By Spencer S. Hsu
Washington Post Staff Writer
Wednesday, October 20, 2010; 6:35 PM
A Northern Virginia man who threatened violence to the creators of the "South Park" animated TV show over their depiction of Muhammad, pleaded guilty Wednesday in Alexandria federal court to charges of supporting Somali terrorists.
Zachary Adam Chesser, 20, of Bristow pleaded guilty to charges of providing material support to terrorists, communicating threats and soliciting crimes of violence.
U.S. District Judge Liam O'Grady scheduled a sentencing hearing for Feb. 25. The three charges, if sentenced consecutively, carry a combined term of up to 30 years in prison.
Under terms of the plea, Chesser would get no less than 20 years in prison. That agreement, however, does not bind the government in terms of what it would seek or what would be imposed.
Prosecutors agreed not to seek Chesser's incarceration in a so-called Supermax facility, such as the Colorado prison where terrorist defendants are housed in isolation for as many as 23 hours a day. That decision will ultimately belong to the Federal Bureau of Prisons.
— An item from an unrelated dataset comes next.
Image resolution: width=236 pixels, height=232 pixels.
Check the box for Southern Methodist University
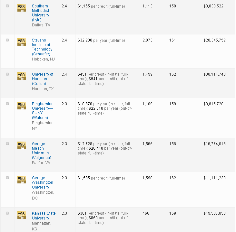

A George Mason University dropout who became an Internet propagandist for al-Qaeda under the name Abu Talhah al-Amrikee, Chesser was arrested July 21 after being placed on the no-fly list and stopped from traveling with his infant son from New York's John F. Kennedy International Airport to Uganda, en route to Somalia. In April, he had threatened the creators of "South Park" online for making an episode with an irreverent depiction of the prophet Mohammad.
He allegedly told FBI agents that he planned to join the Islamist insurgent group al-Shabab, a al-Qaeda-linked terrorist organization that has committed numerous bombings and attacks in seeking to overthrow the weak, U.N.-supported Somali government.